Olivia Stefanino asked:
Stuart had built up his electrical contracting company over five years – and was disappointed to find that the staff he had recruited did not seem to share his enthusiasm for the job.
I asked Stuart to describe his company structure – and it became clear that right from the early days, he had been planning for the future. Casting his mind back to when he had started his new venture, Stuart told me that he had dreams of creating a successful business which would bring employment to local people. Stuart knew that if he were to achieve his ambitions, he needed to design a proper structure for his fledgling company.
As well as creating appropriate systems and procedures, Stuart had worked out how to ensure that everything from sales & marketing through to finance & purchasing was covered. Having taken a “big company” approach to his small business, Stuart had believed – somewhat optimistically – that actually running his company would be plain sailing.
However, to his horror, profits were down for the second year running and Stuart was beginning to believe that he had been mistaken with his “grandiose” ideas and structural plans. “Perhaps I have just been thinking too big,” he said, “maybe I just need to scale down the operation.”
I assured Stuart that his approach had been correct – and that many business failures can be attributed to the lack of proper planning together with poor systems and procedures.
“In order for a business to succeed, the right structure needs to be in place from the beginning. So, I think we need to look elsewhere to discover the root cause of your problem,” I said, asking him to tell me next about his team.
“Well,” he replied, “I pay them over the odds but it looks to me as though they take no ownership of anything. In fact, they act as though they are just doing a ‘job’ – and I’m disappointed as I expected so much more from them. “
Stuart had hoped that a fresh pair of eyes would provide the answer – and together we decided to conduct a 360o assessment of the company’s management team. As I sat down with Stuart’s staff, I kept hearing the same story: “Stuart doesn’t trust us to do our jobs properly.” Most of his staff felt that Stuart interfered with their work – and “micromanaged” their activities. By the end of my last one-to-one session, I had concluded that Stuart simply didn’t want to let go of his “baby”.
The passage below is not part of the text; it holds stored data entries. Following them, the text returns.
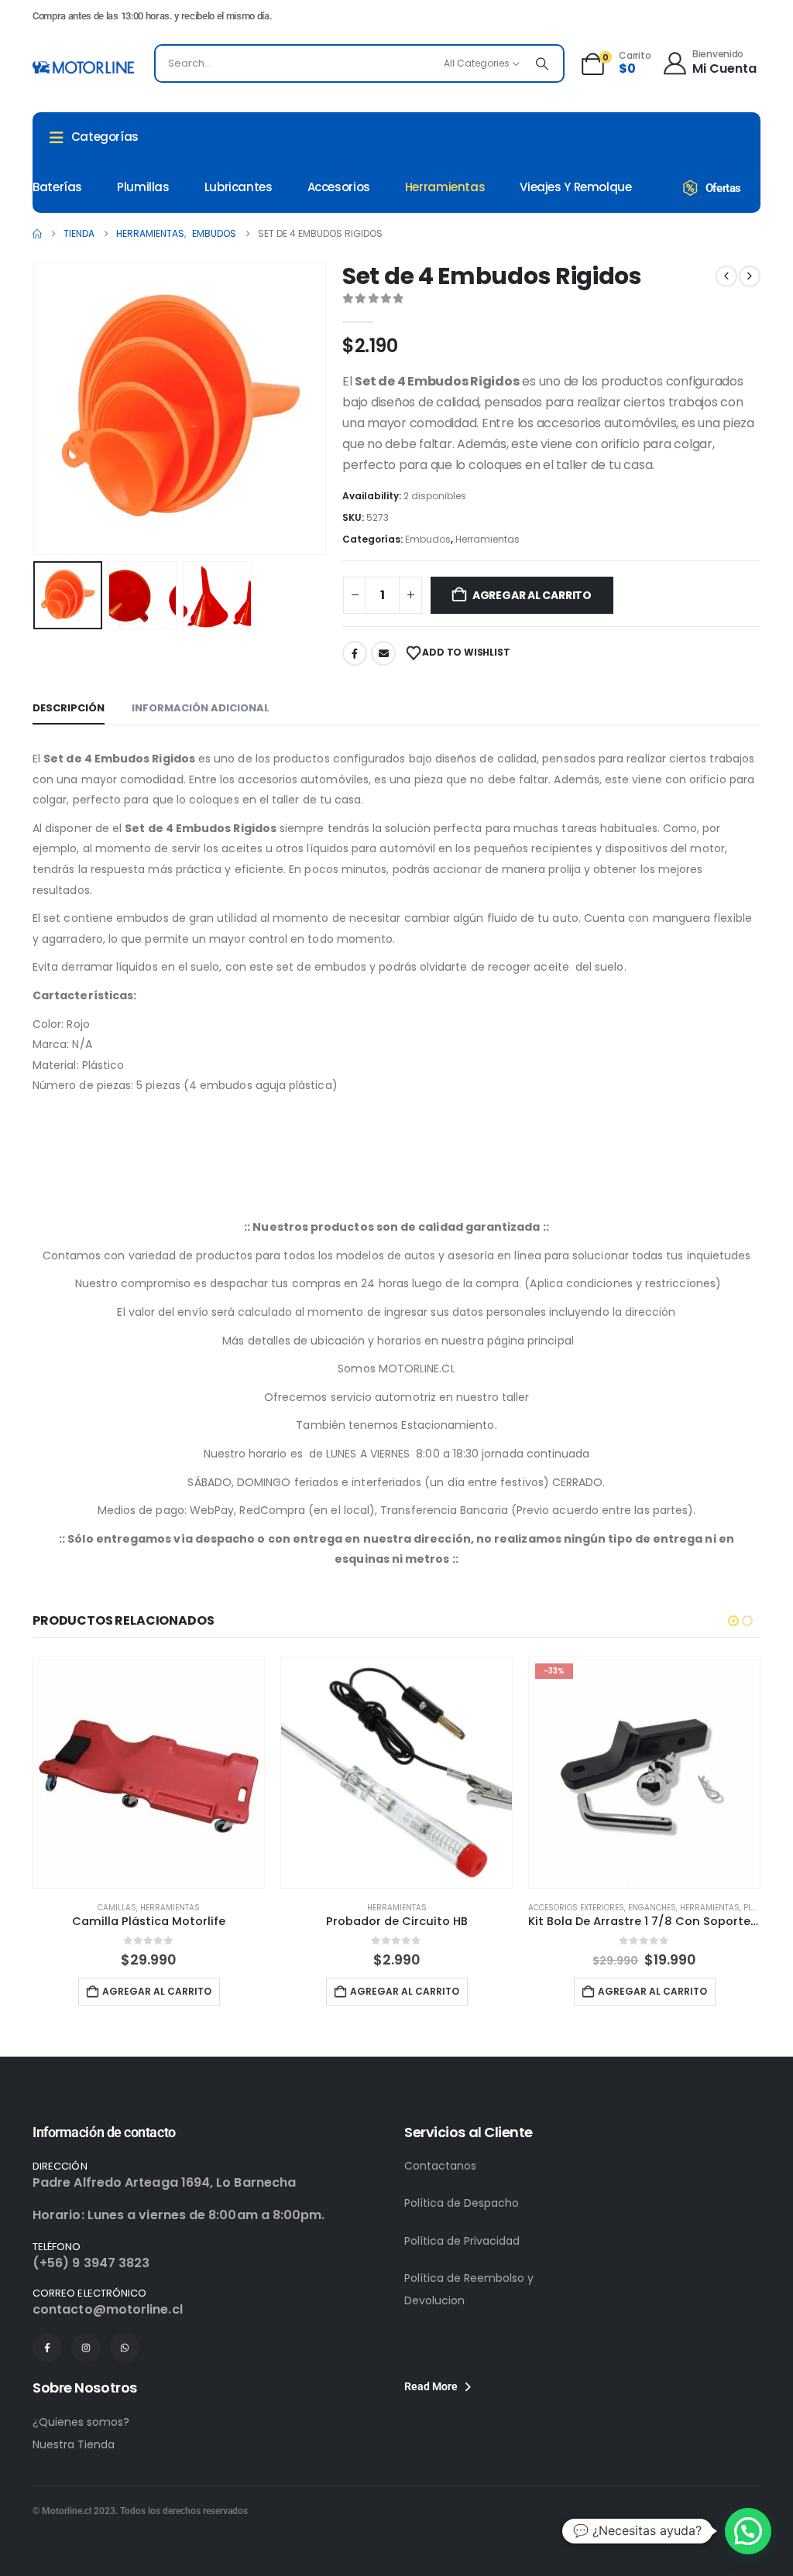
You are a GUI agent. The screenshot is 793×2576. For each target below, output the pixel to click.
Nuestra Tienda (74, 2444)
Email (383, 653)
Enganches (652, 1907)
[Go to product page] (148, 1772)
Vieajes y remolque (575, 187)
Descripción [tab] (69, 708)
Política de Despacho (461, 2203)
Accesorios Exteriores (576, 1907)
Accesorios (338, 187)
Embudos (428, 539)
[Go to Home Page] (37, 233)
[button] (36, 408)
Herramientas (445, 187)
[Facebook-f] (47, 2347)
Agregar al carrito (532, 595)
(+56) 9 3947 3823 (91, 2263)
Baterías (57, 187)
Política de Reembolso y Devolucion (469, 2289)
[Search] (542, 63)
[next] (749, 276)
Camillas (117, 1907)
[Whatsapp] (124, 2347)
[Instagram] (86, 2347)
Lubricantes (238, 187)
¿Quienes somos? (81, 2422)
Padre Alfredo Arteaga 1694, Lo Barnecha (164, 2182)
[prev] (726, 276)
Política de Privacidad (462, 2241)
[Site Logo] (83, 67)
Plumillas (143, 187)
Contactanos (440, 2166)
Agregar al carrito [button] (156, 1991)
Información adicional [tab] (200, 708)
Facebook (354, 653)
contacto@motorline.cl (108, 2309)
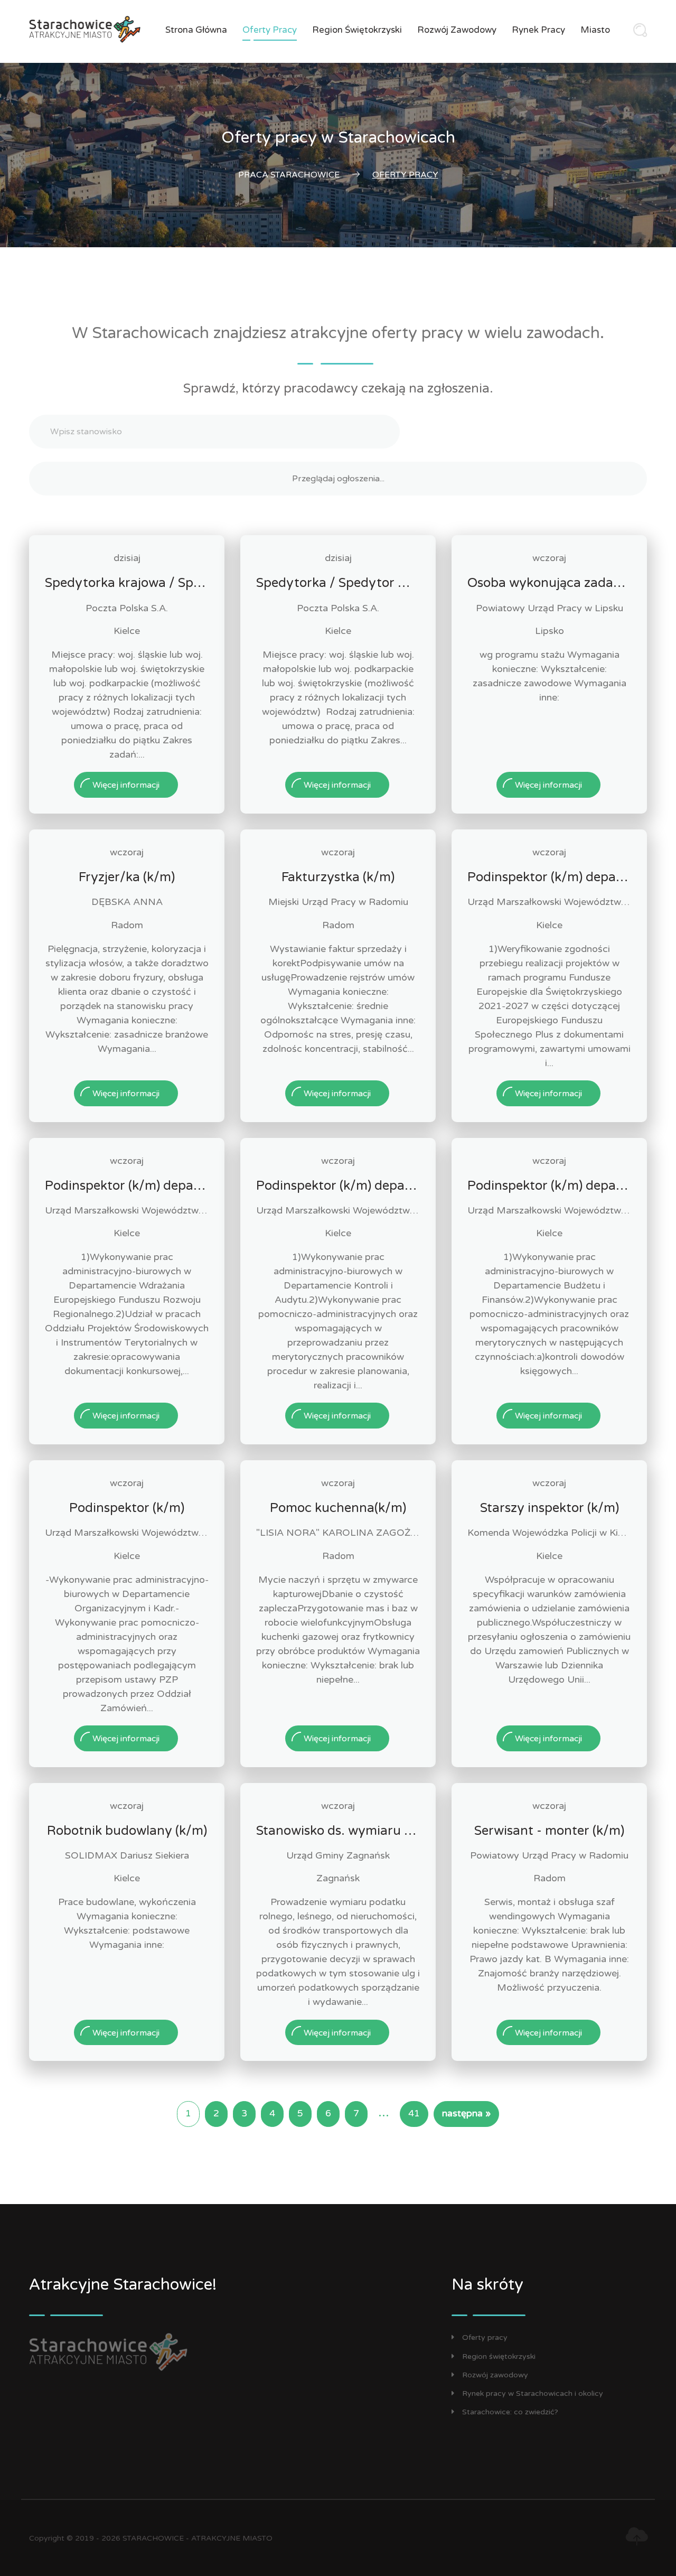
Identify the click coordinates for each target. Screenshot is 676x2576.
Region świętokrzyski (357, 29)
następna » (466, 2113)
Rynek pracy (538, 29)
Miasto (595, 29)
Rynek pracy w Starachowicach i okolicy (532, 2393)
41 (414, 2113)
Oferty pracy (269, 29)
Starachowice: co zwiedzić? (510, 2411)
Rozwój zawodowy (456, 29)
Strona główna (196, 29)
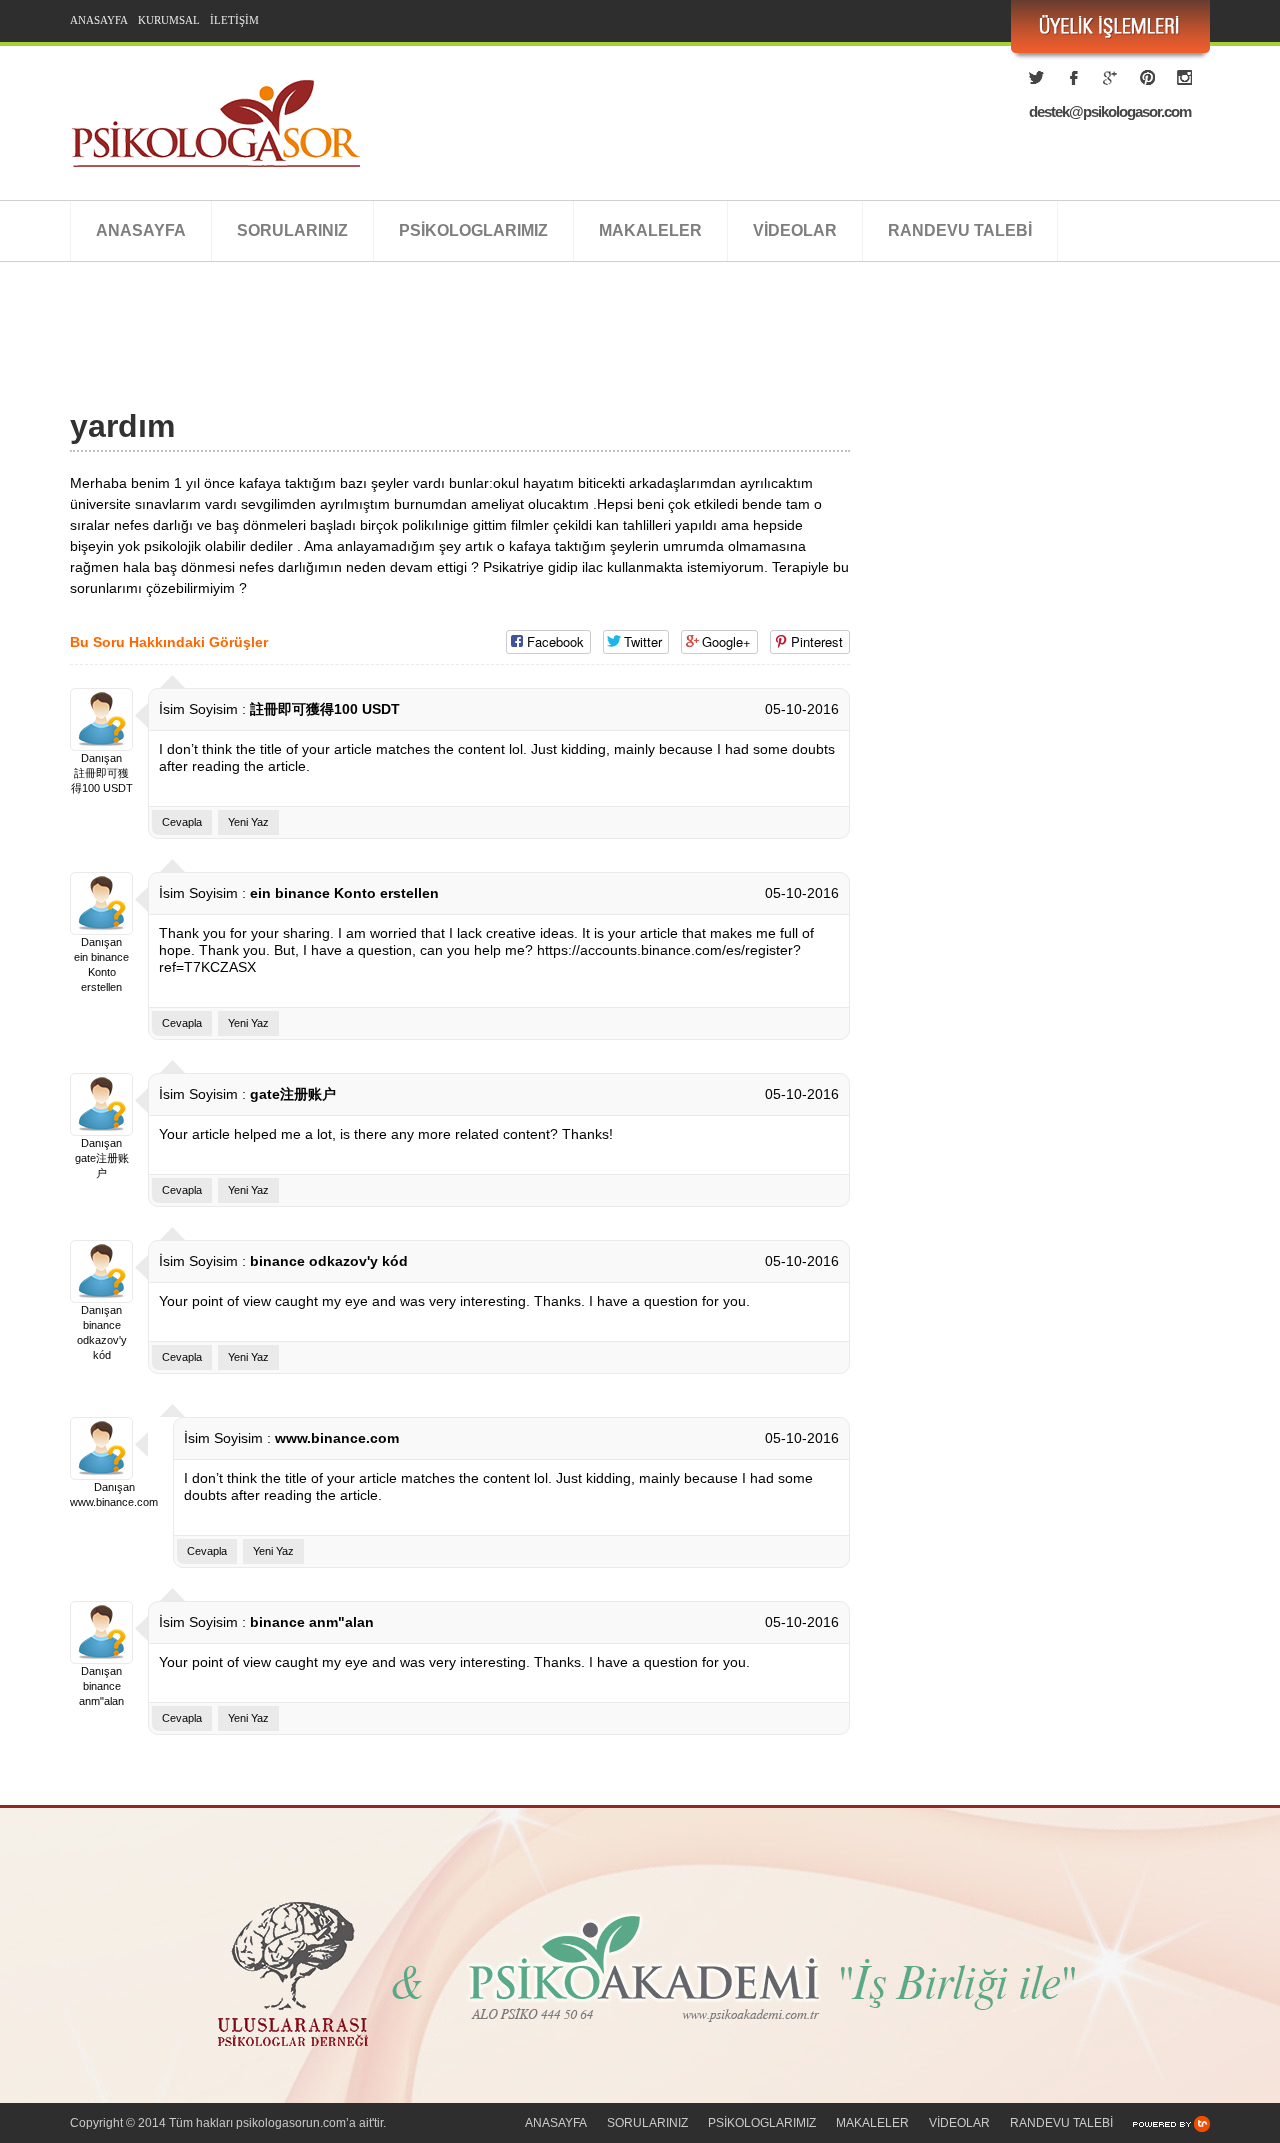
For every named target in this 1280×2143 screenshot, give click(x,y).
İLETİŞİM (234, 20)
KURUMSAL (169, 20)
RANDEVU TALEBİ (960, 230)
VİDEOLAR (795, 230)
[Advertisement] (434, 357)
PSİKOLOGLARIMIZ (473, 230)
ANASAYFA (99, 20)
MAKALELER (650, 230)
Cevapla (182, 822)
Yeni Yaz (248, 822)
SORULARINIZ (292, 230)
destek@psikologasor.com (1110, 111)
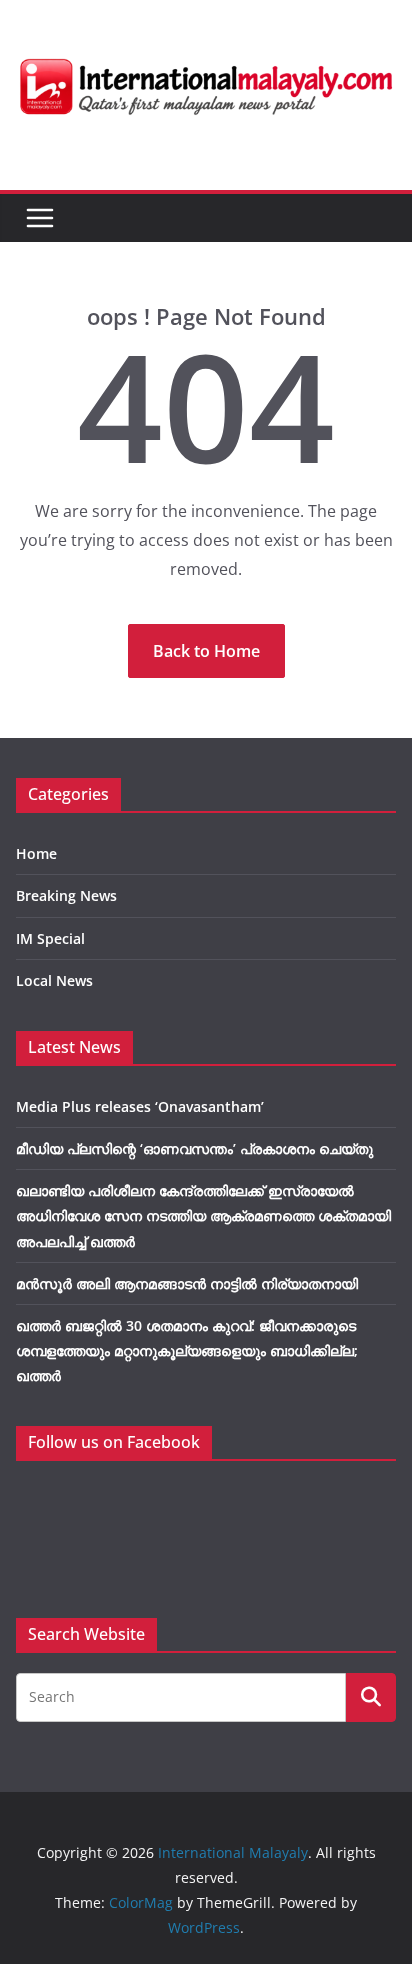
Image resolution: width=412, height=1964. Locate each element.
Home (36, 853)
In our follow up meeting, I discussed my findings with Stuart, who smiled sheepishly and admitted that he had always liked to be in “control”. I suggested to Stuart that if he wanted to see different results, then he needed to start to do things differently.
“You know that you took on good people in the first place, so how about focussing everyone on the company goal of making more money – and then letting them get on with their jobs!”
Initially, Stuart looked sceptical but his face began to relax as I continued, “Discuss with each individual their personal targets and action plans – and make sure that the latter are all specific, measurable and timed. You might also want to get together with your staff monthly – almost like a business coach – to discuss their progress and successes. Of course, you will also be able to see if there are any problems looming on the horizon. By allowing people the space and freedom to do their jobs, you will increase – exponentially – their motivation and job satisfaction.”
Stuart nodded and he saw the sense in my suggestions. I continued, “Your job is to create the vision, strategy and structure for the company’s long term success or in other words you are here to work ‘on’ the business, while your staff are in place to work ‘in’ the business. “Just remember,” I concluded, “that you are not here to do everyone’s jobs in the company – leave that to the experts you employ!”